The other major sticking point, which is reportedly causing concern at government level, is that the majority of people going to Potsdamer Platz are visitors to the city, implying that the original vision of the development as a linking element attracting Berliners themselves, and Berliners from both sides of the former divide, has not really materialised. There are criticisms that the development does not sit easily with or connect with its surroundings, and as a result Berliners have had difficulty accepting it as theirs (despite the fact that the choice of Hilmer & Sattler's masterplan was partly because it was the only one to address the way the development juxtaposed with the Cultural Forum immediately to the west, although the Cultural Forum has itself faced similar criticisms of its own). Another, more psychological factor that has played a part here is that a long-standing mutual distrust or antipathy felt between former East Berliners and West Berliners (Ossis and Wessis according to the well-known slang terms), is still very much in evidence in the city and elsewhere in Germany, and bold civil engineering projects and architectural statements are not going to make it go away by themselves. Politicians past and present have been accused of short-sightedness in speculating that they would.

It was feared that the economic downturn might exacerbate all these problems. On the whole, however, Potsdamer Platz seems to have weathered the storm. Meanwhile, Deutsche Bahn AG were due to relocate to a purpose-built new structure at Berlin's new main train station (Berlin Hauptbahnhof), when the lease on the Sony Center's Bahn Tower expired in 2010. However, in April 2008 Deutsche Bahn announced that they were seeking to extend the lease on the Bahn Tower by another three years. This deal was finalised in late 2009. Since then the lease has been extended to 15 years.

== Transport ==
Before World War II, Potsdamer Platz had much streetcar traffic. The last remnants were removed in 1991.

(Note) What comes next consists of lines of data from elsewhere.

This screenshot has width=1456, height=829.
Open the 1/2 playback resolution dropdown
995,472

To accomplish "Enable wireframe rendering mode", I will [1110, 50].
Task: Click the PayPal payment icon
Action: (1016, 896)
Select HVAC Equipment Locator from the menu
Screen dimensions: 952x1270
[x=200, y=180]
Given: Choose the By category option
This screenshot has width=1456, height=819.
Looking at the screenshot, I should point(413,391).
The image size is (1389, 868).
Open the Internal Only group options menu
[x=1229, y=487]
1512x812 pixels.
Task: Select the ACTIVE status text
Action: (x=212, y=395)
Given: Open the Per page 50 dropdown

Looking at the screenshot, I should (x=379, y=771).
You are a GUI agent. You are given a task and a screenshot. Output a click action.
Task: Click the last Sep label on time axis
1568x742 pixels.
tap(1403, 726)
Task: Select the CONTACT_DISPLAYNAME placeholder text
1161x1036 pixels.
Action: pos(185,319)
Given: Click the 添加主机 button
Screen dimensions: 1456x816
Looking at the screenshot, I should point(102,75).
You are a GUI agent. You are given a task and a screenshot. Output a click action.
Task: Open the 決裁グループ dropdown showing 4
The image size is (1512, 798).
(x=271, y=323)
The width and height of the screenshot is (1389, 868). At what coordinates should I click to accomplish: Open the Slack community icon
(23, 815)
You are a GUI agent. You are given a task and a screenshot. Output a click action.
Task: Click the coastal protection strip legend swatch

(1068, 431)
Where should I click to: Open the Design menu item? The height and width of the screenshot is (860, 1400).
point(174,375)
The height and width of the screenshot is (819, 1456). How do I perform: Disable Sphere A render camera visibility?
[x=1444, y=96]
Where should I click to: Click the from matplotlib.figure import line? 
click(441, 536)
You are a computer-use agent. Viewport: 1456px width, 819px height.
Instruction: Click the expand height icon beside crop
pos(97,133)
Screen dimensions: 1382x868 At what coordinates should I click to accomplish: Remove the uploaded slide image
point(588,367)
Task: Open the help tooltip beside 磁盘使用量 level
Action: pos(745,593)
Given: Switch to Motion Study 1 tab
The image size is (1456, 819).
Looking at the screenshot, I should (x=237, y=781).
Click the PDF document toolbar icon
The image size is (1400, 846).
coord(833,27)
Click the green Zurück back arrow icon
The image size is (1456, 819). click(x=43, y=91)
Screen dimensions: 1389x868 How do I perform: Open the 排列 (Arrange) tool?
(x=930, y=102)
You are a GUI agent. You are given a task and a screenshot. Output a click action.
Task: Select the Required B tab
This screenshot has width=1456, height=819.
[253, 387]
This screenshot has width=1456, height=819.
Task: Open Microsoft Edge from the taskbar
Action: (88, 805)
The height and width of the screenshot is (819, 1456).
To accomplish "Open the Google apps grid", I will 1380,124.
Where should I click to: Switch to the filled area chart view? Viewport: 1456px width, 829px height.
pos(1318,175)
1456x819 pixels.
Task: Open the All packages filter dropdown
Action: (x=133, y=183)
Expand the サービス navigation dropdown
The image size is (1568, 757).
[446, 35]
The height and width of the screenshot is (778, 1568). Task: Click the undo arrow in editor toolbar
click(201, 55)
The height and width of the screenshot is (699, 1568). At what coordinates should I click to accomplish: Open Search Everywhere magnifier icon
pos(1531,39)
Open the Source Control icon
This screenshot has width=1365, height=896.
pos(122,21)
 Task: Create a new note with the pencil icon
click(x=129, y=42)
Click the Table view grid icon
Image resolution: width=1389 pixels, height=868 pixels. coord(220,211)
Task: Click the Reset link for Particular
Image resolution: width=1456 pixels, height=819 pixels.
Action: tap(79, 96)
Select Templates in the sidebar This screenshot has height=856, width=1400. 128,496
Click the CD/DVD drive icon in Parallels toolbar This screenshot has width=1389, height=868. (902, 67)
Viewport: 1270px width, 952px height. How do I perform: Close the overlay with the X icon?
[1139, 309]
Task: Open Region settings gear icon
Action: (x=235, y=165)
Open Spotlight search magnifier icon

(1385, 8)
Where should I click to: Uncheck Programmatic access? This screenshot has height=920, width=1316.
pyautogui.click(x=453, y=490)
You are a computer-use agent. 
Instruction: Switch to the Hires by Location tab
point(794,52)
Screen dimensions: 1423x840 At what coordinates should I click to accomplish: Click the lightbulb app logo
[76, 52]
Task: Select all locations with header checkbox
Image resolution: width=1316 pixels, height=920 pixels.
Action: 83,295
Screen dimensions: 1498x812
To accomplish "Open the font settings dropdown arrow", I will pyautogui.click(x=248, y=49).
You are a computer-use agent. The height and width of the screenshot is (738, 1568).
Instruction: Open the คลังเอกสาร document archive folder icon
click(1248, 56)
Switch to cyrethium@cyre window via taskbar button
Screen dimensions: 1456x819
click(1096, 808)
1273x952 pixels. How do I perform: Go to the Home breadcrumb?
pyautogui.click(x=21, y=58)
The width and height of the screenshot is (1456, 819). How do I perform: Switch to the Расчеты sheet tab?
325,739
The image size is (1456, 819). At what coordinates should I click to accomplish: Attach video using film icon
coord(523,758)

Unlike, for example, Friedrichstrasse station, Potsdamer Platz is not a really important intersection point for the U and S-Bahn system. However, due to its location on the north–south route to the main station, parallel to the aboveground buildings, it was also connected to the regional traffic with a tunnel station. Regional trains of the DB and the ODEG, the S-Bahn (north–south tunnel) and the U2 underground line currently stop at Potsdamer Platz regional train station. Via numerous bus lines, the course can also be reached. In the medium term, a tram connection through the Leipziger Strasse is planned, which can be supplemented or even replaced by the long-planned U3 underground line. In the north–south direction, another S-Bahn line (planning name: S21), in particular for better public transport development of the main station, to be built in the long term. Since upgrades on the Berlin Dresden railway, the airport express (FEX) runs via Potsdamer Platz. The planned rebuild of the trunk line will reconnect Potsdamer Platz with Potsdam.

Essentially, four major roads, in the east–west direction, Potsdamer Strasse and Leipziger Strasse, and in the north–south direction, Ebertstrasse and Stresemannstrasse, lead traffic to Potsdamer Platz. Smaller streets within the individual quarters provide for the connection of the underground parking garages. In addition, in 2006, a connection between the Uferstraße on the Landwehrkanal and the main tunnel was put into operation, the Tunnel Tiergarten Spreebogen is part of the Bundesstrasse 96.

On 2 March 2008, a statue by the Berlin artist Alexander Polzin dedicated to Italian philosopher, priest, cosmologist, and occultist Giordano Bruno (1548–1600), was erected inside one of the entrances to the Potsdamer Platz Regionalbahnhof.